Stored data
________
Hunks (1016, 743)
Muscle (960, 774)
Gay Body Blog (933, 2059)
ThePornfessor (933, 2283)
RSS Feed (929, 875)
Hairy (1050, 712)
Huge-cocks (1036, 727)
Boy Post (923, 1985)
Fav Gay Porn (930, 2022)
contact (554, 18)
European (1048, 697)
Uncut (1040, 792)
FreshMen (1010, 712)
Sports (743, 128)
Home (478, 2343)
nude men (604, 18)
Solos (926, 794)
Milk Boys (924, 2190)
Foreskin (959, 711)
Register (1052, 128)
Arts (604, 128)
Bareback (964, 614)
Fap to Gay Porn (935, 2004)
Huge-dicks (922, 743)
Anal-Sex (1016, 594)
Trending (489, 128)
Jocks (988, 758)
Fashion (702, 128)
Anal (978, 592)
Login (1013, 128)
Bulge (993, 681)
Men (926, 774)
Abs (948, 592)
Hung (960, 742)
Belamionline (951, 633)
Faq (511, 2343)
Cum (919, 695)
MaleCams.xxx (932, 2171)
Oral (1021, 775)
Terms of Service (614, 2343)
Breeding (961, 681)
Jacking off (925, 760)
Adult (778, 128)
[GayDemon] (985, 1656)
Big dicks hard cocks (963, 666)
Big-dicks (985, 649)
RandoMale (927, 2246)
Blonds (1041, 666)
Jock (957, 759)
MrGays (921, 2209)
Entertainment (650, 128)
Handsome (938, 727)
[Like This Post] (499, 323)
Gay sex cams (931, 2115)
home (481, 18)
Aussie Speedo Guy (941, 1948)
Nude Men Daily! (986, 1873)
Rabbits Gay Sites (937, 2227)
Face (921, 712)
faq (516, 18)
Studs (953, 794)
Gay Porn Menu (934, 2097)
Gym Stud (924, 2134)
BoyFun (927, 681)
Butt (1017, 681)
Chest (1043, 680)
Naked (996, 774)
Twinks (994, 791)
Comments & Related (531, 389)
________
**What is being asked:** Give back exactly the lines above starting at the line where "ThePornfessor (933, 2283)" appears and ending at the line where "Anal (978, 592)" appears, both included, with no other lines.

**Reply to the exercise:**
ThePornfessor (933, 2283)
RSS Feed (929, 875)
Hairy (1050, 712)
Huge-cocks (1036, 727)
Boy Post (923, 1985)
Fav Gay Porn (930, 2022)
contact (554, 18)
European (1048, 697)
Uncut (1040, 792)
FreshMen (1010, 712)
Sports (743, 128)
Home (478, 2343)
nude men (604, 18)
Solos (926, 794)
Milk Boys (924, 2190)
Foreskin (959, 711)
Register (1052, 128)
Arts (604, 128)
Bareback (964, 614)
Fap to Gay Porn (935, 2004)
Huge-dicks (922, 743)
Anal-Sex (1016, 594)
Trending (489, 128)
Jocks (988, 758)
Fashion (702, 128)
Anal (978, 592)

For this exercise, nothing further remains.